È passato solo un anno da quando il premio Nobel per la pace Aung San Suu Kyi faceva il suo debutto all’Assemblea generale delle Nazioni Unite da leader del Myanmar. Allora prometteva di fare tutto il possibile per combattere l’odio razziale nello stato del Rakhine, dove vivono i rohingya. A 365 giorni di distanza la minoranza musulmana è costretta alla fuga verso il Bangladesh e l’Onu parla di 313mila persone scappate perché sotto attacco dell’esercito birmano. E Suu Kyi ha deciso di non presentarsi al vertice in programma al Palazzo di Vetro per la prossima settimana. Una scelta, ufficialmente dovuta alla necessità di “gestire l’assistenza umanitaria e le preoccupazioni relative alla sicurezza”, che aumenta l’indignazione per il perpetrato silenzio del Nobel per la pace.
Una lettera aperta firmata da altri 12 Premi Nobel invita la leader birmana a “attuare tutti le misure possibili per mettere fine a questi crimini contro l’umanità”. E a inizio mese una petizione online, sottoscritta da oltre 386mila persone, ha chiesto la revoca del Nobel. Una possibilità esclusa da Olav Njolstad, capo dell’istituto norvegese che nel 1991 le assegnò l’onorificenza per “la sua lotta non violenta per la democrazia e i diritti umani”. È di mercoledì invece la denuncia dell’ex ministro degli Esteri francese, Bernard Kouchner, che intervistato da radio Europe 1 ha detto: “Suu Kyi perseguita i musulmani”.
L’esortazione a uscire dal silenzio arriva anche dal ministro degli Esteri britannico, Boris Johnson: “Io credo che ora sia vitale che lei usi il suo capitale morale e la sua autorevolezza per denunciare la sofferenza della popolazione di Rakhine” ha detto nella sua conferenza stampa congiunta con Rex Tillerson. Il segretario di Stato americano ha riconosciuto che Suu Kyi si trova in una “situazione difficile e complessa”.

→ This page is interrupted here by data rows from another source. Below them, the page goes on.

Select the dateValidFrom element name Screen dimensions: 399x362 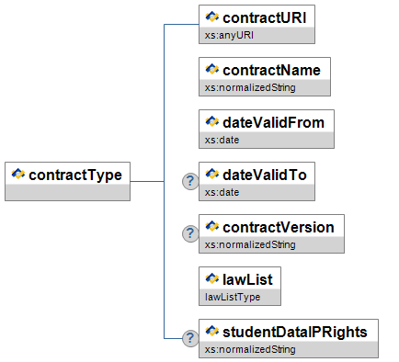point(273,122)
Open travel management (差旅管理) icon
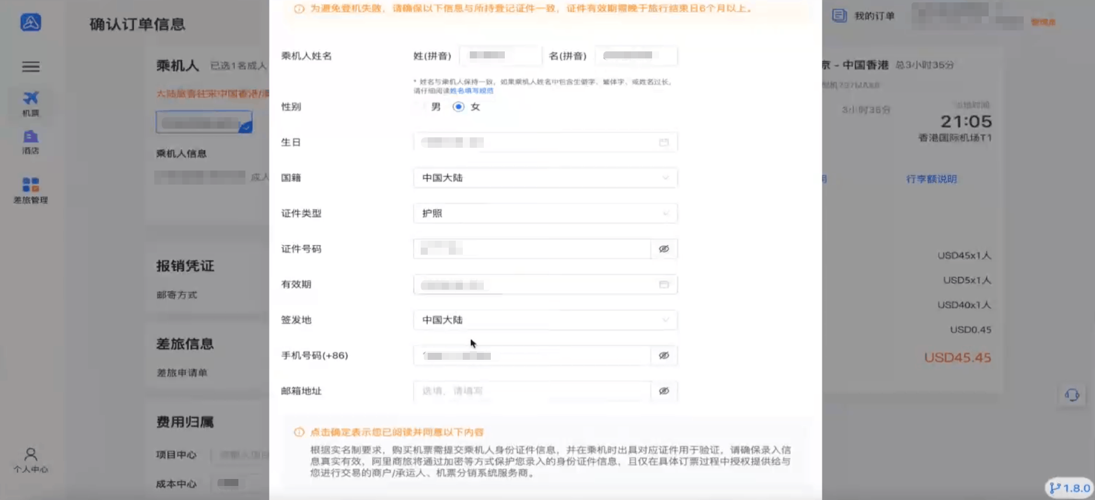The width and height of the screenshot is (1095, 500). pos(31,190)
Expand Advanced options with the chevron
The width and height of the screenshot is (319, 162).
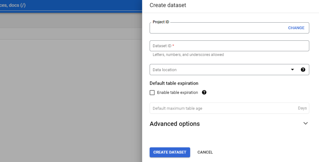pos(305,123)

L’attesa per le parola del Nobel per la pace potrebbe terminare, secondo il portavoce del governo, Zaw Htay, il prossimo 19 settembre, quando per la prima volta dall’inizio dell’emergenza, la consigliera di Stato e ministro degli Esteri rilascerà in diretta televisiva “un discorso sulla pace e la riconciliazione nazionale”. Intanto però il segretario generale dell’Onu, Antonio Guterres, parla senza mezzi termini di “pulizia etnica”: “Un terzo della popolazione rohingya si trova a dover fuggire dal paese, c’è forse una parola migliore per descrivere questa situazione?”
Le Nazioni Unite hanno infatti “espresso preoccupazione per le violenze eccessive messe in atto durante le operazioni di sicurezza nello stato del Rakhine e ne chiedono l’immediata interruzione, oltre ad auspicare una riduzione delle tensioni, il ritorno all’ordine, la protezione dei civili…e la soluzione del problema dei rifugiati” rohingya, minoranza musulmana molto simile a quella bengalese e omogenea per lingua, tradizioni e religione, a cui il governo di Naypyidaw rifiuta ostinatamente la cittadinanza birmana.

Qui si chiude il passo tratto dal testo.